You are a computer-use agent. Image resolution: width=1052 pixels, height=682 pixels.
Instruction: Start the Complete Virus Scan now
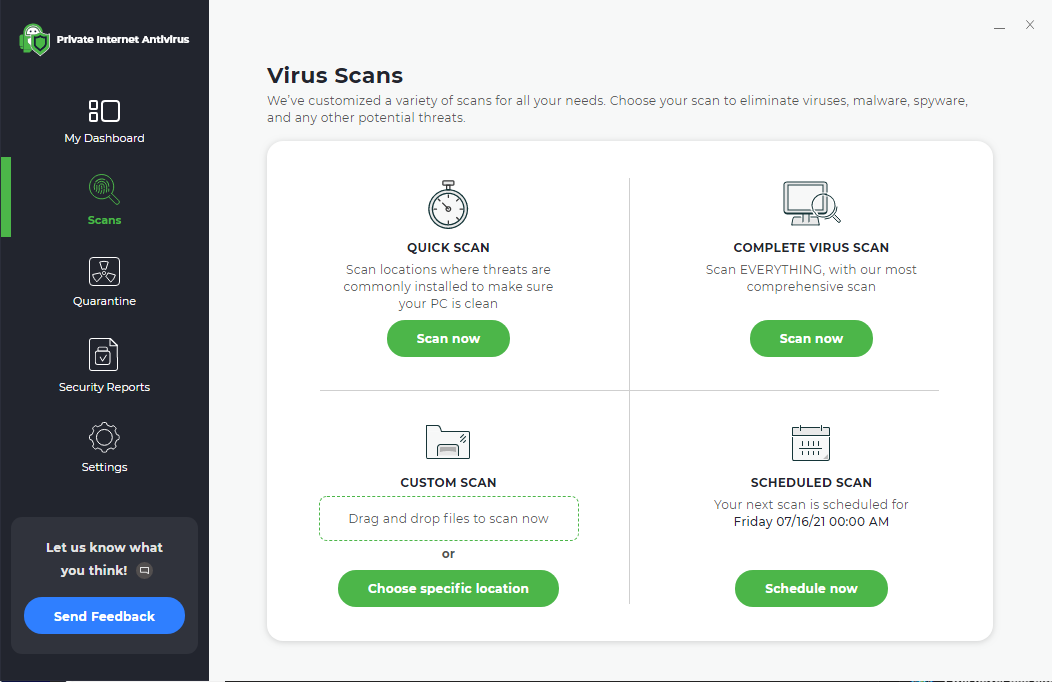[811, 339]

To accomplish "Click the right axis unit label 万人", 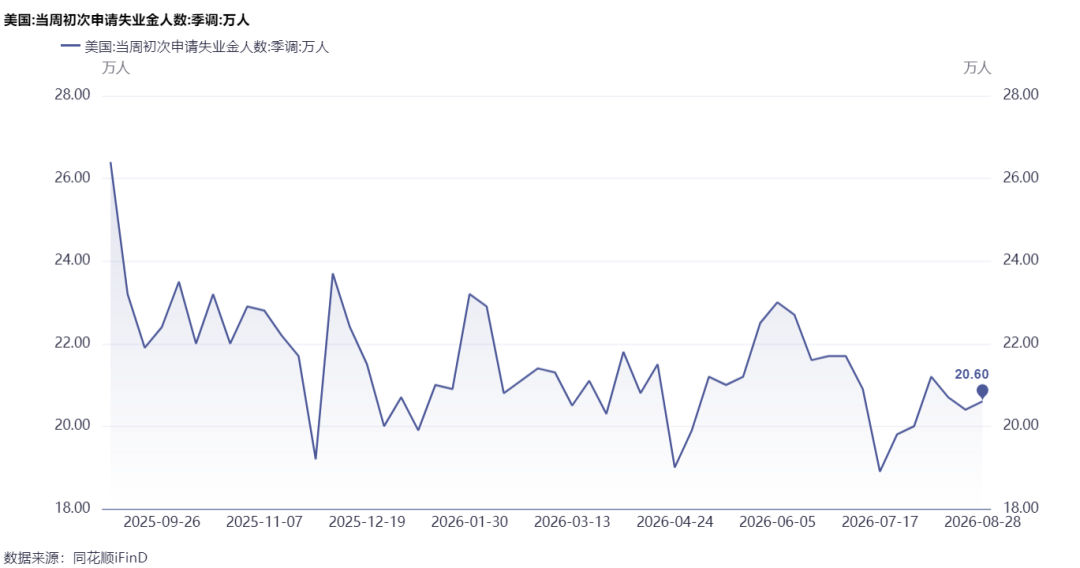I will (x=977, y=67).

####################

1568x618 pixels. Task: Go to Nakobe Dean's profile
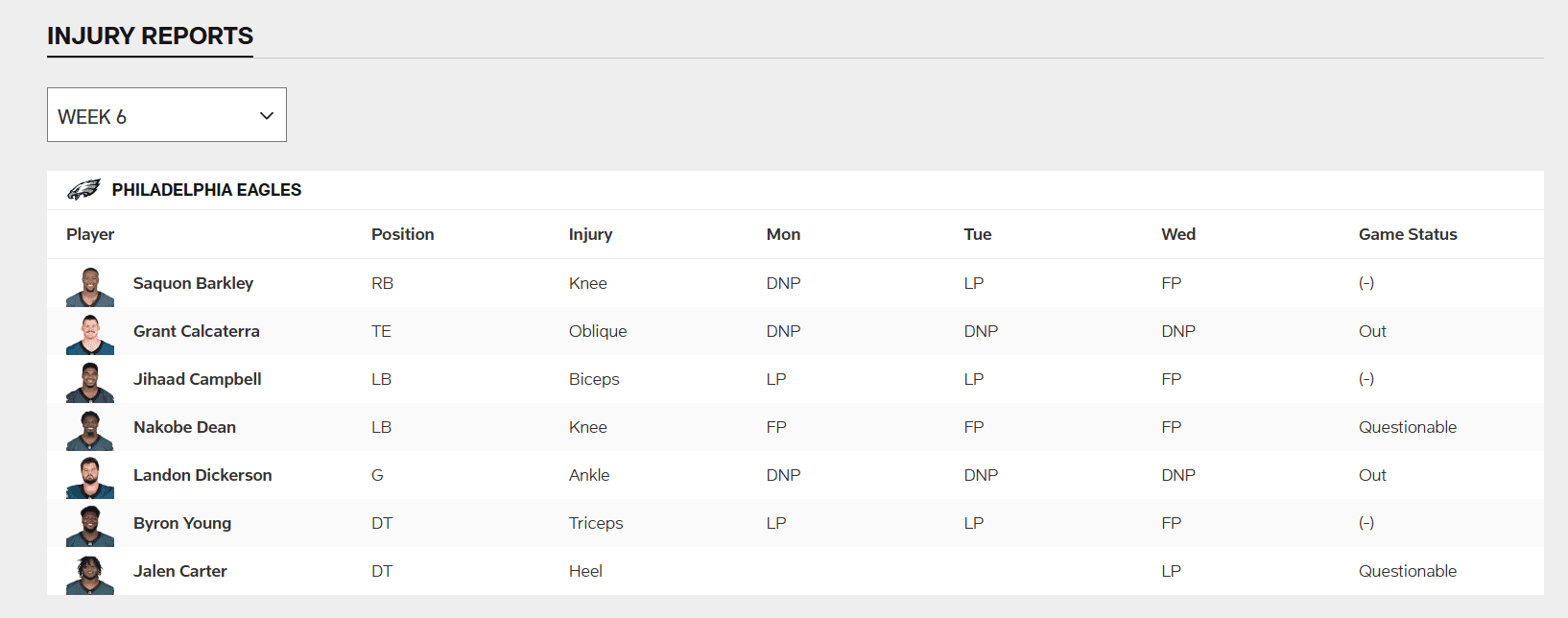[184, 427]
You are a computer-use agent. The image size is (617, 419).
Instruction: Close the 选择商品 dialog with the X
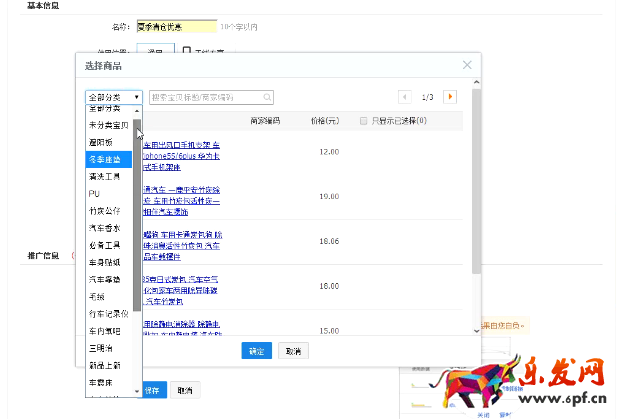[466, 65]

####################

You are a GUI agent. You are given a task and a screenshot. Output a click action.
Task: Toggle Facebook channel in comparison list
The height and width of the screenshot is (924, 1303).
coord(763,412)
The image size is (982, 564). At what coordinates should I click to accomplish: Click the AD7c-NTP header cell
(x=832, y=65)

####################

» **Exercise instructions**
Review the preceding data and report every line that includes the string "agent".

» **Task result**
You are a computer-use agent. Image resolution: width=1052 pixels, height=682 pixels.
You are a computer-use agent. The image size is (617, 419).
You are a GUI agent. You are given a task and a screenshot. Output a click action.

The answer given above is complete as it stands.